(EXERCISE BRIEF) Pull out each line of the material below that contains the string "height", copying every such line in full.

(MATERIALS PROVIDED)
===============

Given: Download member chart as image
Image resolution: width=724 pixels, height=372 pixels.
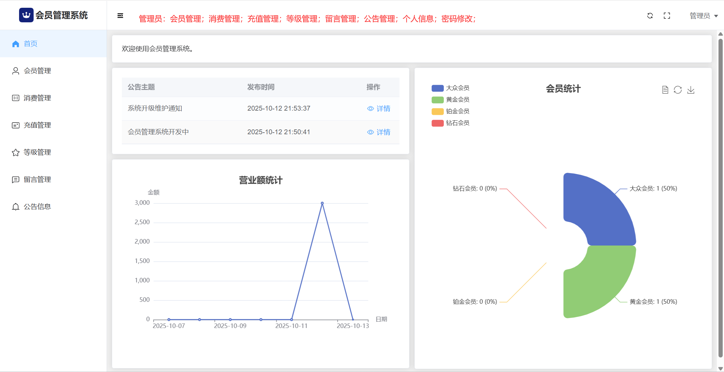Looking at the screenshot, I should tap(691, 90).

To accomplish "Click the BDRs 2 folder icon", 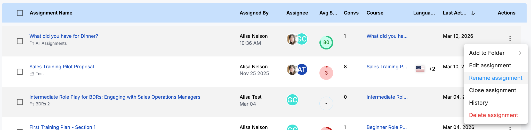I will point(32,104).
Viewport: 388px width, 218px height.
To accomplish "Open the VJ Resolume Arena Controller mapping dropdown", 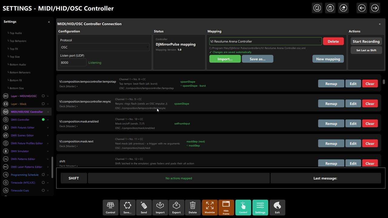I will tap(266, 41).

===============

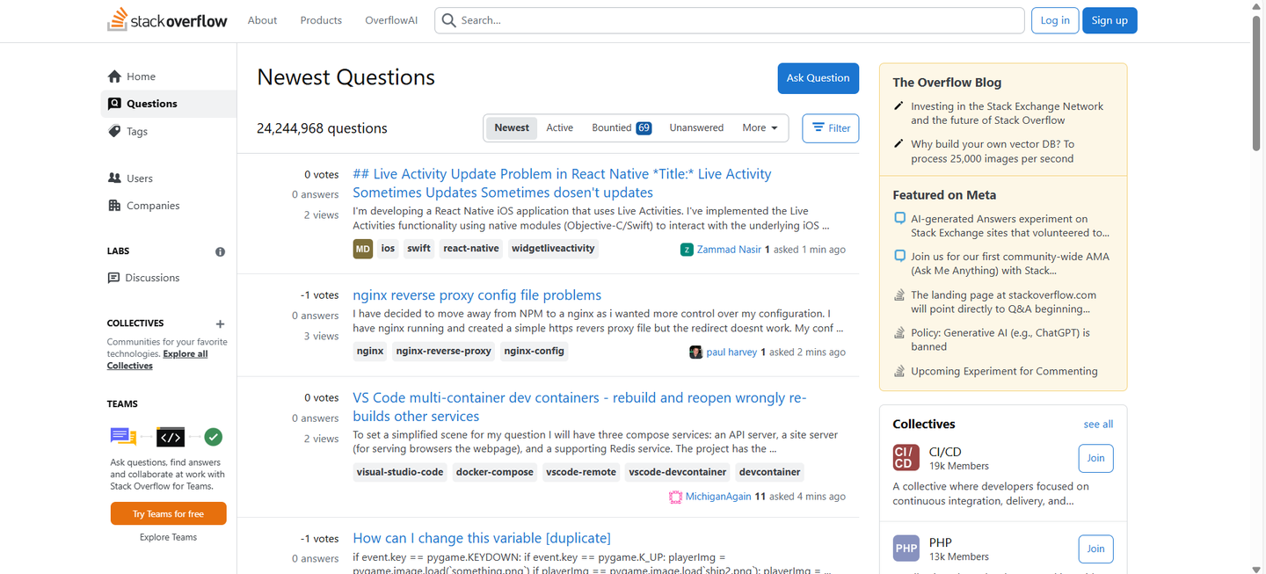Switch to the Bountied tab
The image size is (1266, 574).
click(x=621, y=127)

===============

(EXERCISE RESULT)
Image resolution: width=724 pixels, height=372 pixels.
Viewport: 388px width, 218px height.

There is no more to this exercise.